Monday, February 4, 2013

Robert Samuelson Takes the Wrong Lessons From Japan

     For 20 years Japan has been something of a enigma being the object of a lot of analysis and soul searching. Krugman's revised "liquidity trap" paper back in 1998 was about Japan. It was a cautionary tale: if the LT could happen in Japan, why could it not happen here?

   Indeed, the argument is now made that it has indeed happened here, just with higher unemployment. Then again, there's a literature that argues that maybe Japan's not so bad after all: if you go by per capita income they don't look so bad. I'm always somewhat wary of per capita arguments; I mean Sumner is always telling us that liberals shouldn't worry about median income being flat over the last 30 years, as, well, median income doesn't matter, only consumption per capita does. Then, of course, he tells is that we should eliminate all income and corporate taxes and tax only consumption. So, I'm always skeptical of per capita arguments seeing where a Sumner can take them.

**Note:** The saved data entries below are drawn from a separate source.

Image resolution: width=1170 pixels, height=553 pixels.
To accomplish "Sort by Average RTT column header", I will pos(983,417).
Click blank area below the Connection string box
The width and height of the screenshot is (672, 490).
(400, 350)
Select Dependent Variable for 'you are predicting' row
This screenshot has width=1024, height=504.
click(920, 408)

   Still, the point about Japan is well taken: the real problem there is mostly about lack of population growth and a declining birth rate. Of course that's the one thing you won't see Abe do to stimulate the economy-encourage more immigration.

    Robert Samuelson, as quintessential example of what Krugman calls a "deficit scold" is at it again, this time holding up Japan as an example of fiscal policy run amok.

   "The lesson is that huge budget deficits and ultra-low interest rates — the basics of stimulus — have limits and can be self-defeating. To use a well-worn metaphor: Stimulus becomes a narcotic. People feel better for a while, but the effect wears off. The economy then needs a new fix. Too many fixes may spawn new problems (examples: excessive debt, asset “bubbles,” inflation). That’s already happened in Japan."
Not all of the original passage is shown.